Exercise instructions: Write out every line of the records below as a JSON list of strings, one string per line, and leave out the blank lines.

◇ ◇ ◇ ◇ ◇

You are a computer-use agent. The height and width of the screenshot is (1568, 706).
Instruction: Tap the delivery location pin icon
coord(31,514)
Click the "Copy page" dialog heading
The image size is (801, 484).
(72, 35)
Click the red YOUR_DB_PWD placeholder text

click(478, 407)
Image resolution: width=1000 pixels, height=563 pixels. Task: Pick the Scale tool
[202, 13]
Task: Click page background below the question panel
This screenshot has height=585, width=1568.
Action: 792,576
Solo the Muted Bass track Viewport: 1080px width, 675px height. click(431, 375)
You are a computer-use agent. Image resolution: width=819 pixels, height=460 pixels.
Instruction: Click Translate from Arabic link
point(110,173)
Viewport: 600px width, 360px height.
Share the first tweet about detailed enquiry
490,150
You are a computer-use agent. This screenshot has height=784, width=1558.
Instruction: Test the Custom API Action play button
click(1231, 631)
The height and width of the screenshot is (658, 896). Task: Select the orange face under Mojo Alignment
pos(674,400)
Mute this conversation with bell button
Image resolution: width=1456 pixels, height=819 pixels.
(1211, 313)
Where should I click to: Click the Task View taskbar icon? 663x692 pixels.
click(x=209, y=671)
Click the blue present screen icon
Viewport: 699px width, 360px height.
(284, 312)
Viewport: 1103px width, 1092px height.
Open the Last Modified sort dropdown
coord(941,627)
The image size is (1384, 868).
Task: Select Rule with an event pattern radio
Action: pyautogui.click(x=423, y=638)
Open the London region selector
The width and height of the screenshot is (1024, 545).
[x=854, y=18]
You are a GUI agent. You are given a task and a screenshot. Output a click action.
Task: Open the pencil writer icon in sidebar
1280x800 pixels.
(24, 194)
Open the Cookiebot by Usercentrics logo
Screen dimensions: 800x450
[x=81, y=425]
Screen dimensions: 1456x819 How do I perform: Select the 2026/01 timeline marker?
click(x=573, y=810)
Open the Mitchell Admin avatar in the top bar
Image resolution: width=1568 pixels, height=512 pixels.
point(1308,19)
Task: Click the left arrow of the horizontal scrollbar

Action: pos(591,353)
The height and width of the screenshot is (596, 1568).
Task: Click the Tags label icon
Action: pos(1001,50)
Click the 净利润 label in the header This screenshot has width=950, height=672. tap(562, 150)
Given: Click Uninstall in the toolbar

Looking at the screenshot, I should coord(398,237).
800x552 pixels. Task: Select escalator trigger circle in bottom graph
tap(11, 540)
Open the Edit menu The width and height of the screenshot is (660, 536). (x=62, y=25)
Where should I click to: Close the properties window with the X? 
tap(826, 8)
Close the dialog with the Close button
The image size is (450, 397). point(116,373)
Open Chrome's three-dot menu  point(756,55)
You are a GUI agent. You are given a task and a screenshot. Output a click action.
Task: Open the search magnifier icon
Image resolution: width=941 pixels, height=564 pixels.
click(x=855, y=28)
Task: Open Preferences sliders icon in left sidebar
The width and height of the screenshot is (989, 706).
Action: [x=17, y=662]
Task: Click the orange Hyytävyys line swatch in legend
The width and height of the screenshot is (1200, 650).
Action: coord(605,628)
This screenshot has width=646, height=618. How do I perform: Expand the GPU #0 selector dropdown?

◇ ◇ ◇ ◇ ◇

Output:
[
  "You are a computer-use agent. The height and width of the screenshot is (1568, 706).",
  "Instruction: Tap the delivery location pin icon",
  "coord(31,514)",
  "Click the \"Copy page\" dialog heading",
  "The image size is (801, 484).",
  "(72, 35)",
  "Click the red YOUR_DB_PWD placeholder text",
  "click(478, 407)",
  "Image resolution: width=1000 pixels, height=563 pixels. Task: Pick the Scale tool",
  "[202, 13]",
  "Task: Click page background below the question panel",
  "This screenshot has height=585, width=1568.",
  "Action: 792,576",
  "Solo the Muted Bass track Viewport: 1080px width, 675px height. click(431, 375)",
  "You are a computer-use agent. Image resolution: width=819 pixels, height=460 pixels.",
  "Instruction: Click Translate from Arabic link",
  "point(110,173)",
  "Viewport: 600px width, 360px height.",
  "Share the first tweet about detailed enquiry",
  "490,150",
  "You are a computer-use agent. This screenshot has height=784, width=1558.",
  "Instruction: Test the Custom API Action play button",
  "click(1231, 631)",
  "The height and width of the screenshot is (658, 896). Task: Select the orange face under Mojo Alignment",
  "pos(674,400)",
  "Mute this conversation with bell button",
  "Image resolution: width=1456 pixels, height=819 pixels.",
  "(1211, 313)",
  "Where should I click to: Click the Task View taskbar icon? 663x692 pixels.",
  "click(x=209, y=671)",
  "Click the blue present screen icon",
  "Viewport: 699px width, 360px height.",
  "(284, 312)",
  "Viewport: 1103px width, 1092px height.",
  "Open the Last Modified sort dropdown",
  "coord(941,627)",
  "The image size is (1384, 868).",
  "Task: Select Rule with an event pattern radio",
  "Action: pyautogui.click(x=423, y=638)",
  "Open the London region selector",
  "The width and height of the screenshot is (1024, 545).",
  "[x=854, y=18]",
  "You are a GUI agent. You are given a task and a screenshot. Output a click action.",
  "Task: Open the pencil writer icon in sidebar",
  "1280x800 pixels.",
  "(24, 194)",
  "Open the Cookiebot by Usercentrics logo",
  "Screen dimensions: 800x450",
  "[x=81, y=425]",
  "Screen dimensions: 1456x819 How do I perform: Select the 2026/01 timeline marker?",
  "click(x=573, y=810)",
  "Open the Mitchell Admin avatar in the top bar",
  "Image resolution: width=1568 pixels, height=512 pixels.",
  "point(1308,19)",
  "Task: Click the left arrow of the horizontal scrollbar",
  "Action: pos(591,353)",
  "The height and width of the screenshot is (596, 1568).",
  "Task: Click the Tags label icon",
  "Action: pos(1001,50)",
  "Click the 净利润 label in the header This screenshot has width=950, height=672. tap(562, 150)",
  "Given: Click Uninstall in the toolbar",
  "Looking at the screenshot, I should coord(398,237).",
  "800x552 pixels. Task: Select escalator trigger circle in bottom graph",
  "tap(11, 540)",
  "Open the Edit menu The width and height of the screenshot is (660, 536). (x=62, y=25)",
  "Where should I click to: Close the properties window with the X? ",
  "tap(826, 8)",
  "Close the dialog with the Close button",
  "The image size is (450, 397). point(116,373)",
  "Open Chrome's three-dot menu  point(756,55)",
  "You are a GUI agent. You are given a task and a screenshot. Output a click action.",
  "Task: Open the search magnifier icon",
  "Image resolution: width=941 pixels, height=564 pixels.",
  "click(x=855, y=28)",
  "Task: Open Preferences sliders icon in left sidebar",
  "The width and height of the screenshot is (989, 706).",
  "Action: [x=17, y=662]",
  "Task: Click the orange Hyytävyys line swatch in legend",
  "The width and height of the screenshot is (1200, 650).",
  "Action: coord(605,628)",
  "This screenshot has width=646, height=618. How do I perform: Expand the GPU #0 selector dropdown?"
]